======== Supplied data

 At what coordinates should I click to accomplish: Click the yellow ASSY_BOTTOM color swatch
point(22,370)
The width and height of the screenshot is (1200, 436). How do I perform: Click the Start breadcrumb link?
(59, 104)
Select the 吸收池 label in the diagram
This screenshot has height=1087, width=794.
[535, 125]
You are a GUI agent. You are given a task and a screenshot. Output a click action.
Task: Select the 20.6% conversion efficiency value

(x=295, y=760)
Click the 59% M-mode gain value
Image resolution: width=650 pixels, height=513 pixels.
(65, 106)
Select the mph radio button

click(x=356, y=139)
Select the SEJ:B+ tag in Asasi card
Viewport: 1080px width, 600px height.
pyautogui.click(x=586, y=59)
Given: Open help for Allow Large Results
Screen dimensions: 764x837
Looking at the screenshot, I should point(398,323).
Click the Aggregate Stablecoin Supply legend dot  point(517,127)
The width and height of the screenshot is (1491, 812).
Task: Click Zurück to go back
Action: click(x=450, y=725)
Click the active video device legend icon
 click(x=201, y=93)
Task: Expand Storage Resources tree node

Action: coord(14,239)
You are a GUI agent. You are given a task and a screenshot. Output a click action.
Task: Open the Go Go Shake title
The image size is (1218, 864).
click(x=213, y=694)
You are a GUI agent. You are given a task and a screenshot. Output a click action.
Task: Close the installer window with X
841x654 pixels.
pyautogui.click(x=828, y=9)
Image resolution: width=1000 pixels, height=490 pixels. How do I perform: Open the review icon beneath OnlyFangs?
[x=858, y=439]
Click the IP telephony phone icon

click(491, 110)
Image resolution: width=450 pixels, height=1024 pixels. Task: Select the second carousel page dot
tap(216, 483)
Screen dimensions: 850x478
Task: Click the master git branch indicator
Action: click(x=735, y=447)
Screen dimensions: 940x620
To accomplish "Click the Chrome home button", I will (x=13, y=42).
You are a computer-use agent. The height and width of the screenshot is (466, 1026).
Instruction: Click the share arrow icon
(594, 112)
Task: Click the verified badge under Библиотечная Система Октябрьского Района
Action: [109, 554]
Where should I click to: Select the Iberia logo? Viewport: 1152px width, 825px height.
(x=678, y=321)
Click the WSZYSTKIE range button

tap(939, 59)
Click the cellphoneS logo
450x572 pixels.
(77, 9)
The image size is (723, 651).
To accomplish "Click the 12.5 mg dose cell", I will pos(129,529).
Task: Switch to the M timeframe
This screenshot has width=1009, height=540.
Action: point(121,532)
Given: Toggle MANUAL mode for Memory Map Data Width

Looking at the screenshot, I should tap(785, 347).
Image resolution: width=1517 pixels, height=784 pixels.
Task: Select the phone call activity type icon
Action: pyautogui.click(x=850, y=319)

================

▶ [Problem] The records above should be given again in full, exactly as written.

▶ [Response to the exercise]
 At what coordinates should I click to accomplish: Click the yellow ASSY_BOTTOM color swatch
point(22,370)
The width and height of the screenshot is (1200, 436). How do I perform: Click the Start breadcrumb link?
(59, 104)
Select the 吸收池 label in the diagram
This screenshot has height=1087, width=794.
[535, 125]
You are a GUI agent. You are given a task and a screenshot. Output a click action.
Task: Select the 20.6% conversion efficiency value

(x=295, y=760)
Click the 59% M-mode gain value
Image resolution: width=650 pixels, height=513 pixels.
(65, 106)
Select the mph radio button

click(x=356, y=139)
Select the SEJ:B+ tag in Asasi card
Viewport: 1080px width, 600px height.
pyautogui.click(x=586, y=59)
Given: Open help for Allow Large Results
Screen dimensions: 764x837
Looking at the screenshot, I should point(398,323).
Click the Aggregate Stablecoin Supply legend dot  point(517,127)
The width and height of the screenshot is (1491, 812).
Task: Click Zurück to go back
Action: click(x=450, y=725)
Click the active video device legend icon
 click(x=201, y=93)
Task: Expand Storage Resources tree node

Action: coord(14,239)
You are a GUI agent. You are given a task and a screenshot. Output a click action.
Task: Open the Go Go Shake title
The image size is (1218, 864).
click(x=213, y=694)
You are a GUI agent. You are given a task and a screenshot. Output a click action.
Task: Close the installer window with X
841x654 pixels.
pyautogui.click(x=828, y=9)
Image resolution: width=1000 pixels, height=490 pixels. How do I perform: Open the review icon beneath OnlyFangs?
[x=858, y=439]
Click the IP telephony phone icon

click(491, 110)
Image resolution: width=450 pixels, height=1024 pixels. Task: Select the second carousel page dot
tap(216, 483)
Screen dimensions: 850x478
Task: Click the master git branch indicator
Action: click(x=735, y=447)
Screen dimensions: 940x620
To accomplish "Click the Chrome home button", I will (x=13, y=42).
You are a computer-use agent. The height and width of the screenshot is (466, 1026).
Instruction: Click the share arrow icon
(594, 112)
Task: Click the verified badge under Библиотечная Система Октябрьского Района
Action: [109, 554]
Where should I click to: Select the Iberia logo? Viewport: 1152px width, 825px height.
(x=678, y=321)
Click the WSZYSTKIE range button

tap(939, 59)
Click the cellphoneS logo
450x572 pixels.
(77, 9)
The image size is (723, 651).
To accomplish "Click the 12.5 mg dose cell", I will pos(129,529).
Task: Switch to the M timeframe
This screenshot has width=1009, height=540.
Action: point(121,532)
Given: Toggle MANUAL mode for Memory Map Data Width

Looking at the screenshot, I should tap(785, 347).
Image resolution: width=1517 pixels, height=784 pixels.
Task: Select the phone call activity type icon
Action: pyautogui.click(x=850, y=319)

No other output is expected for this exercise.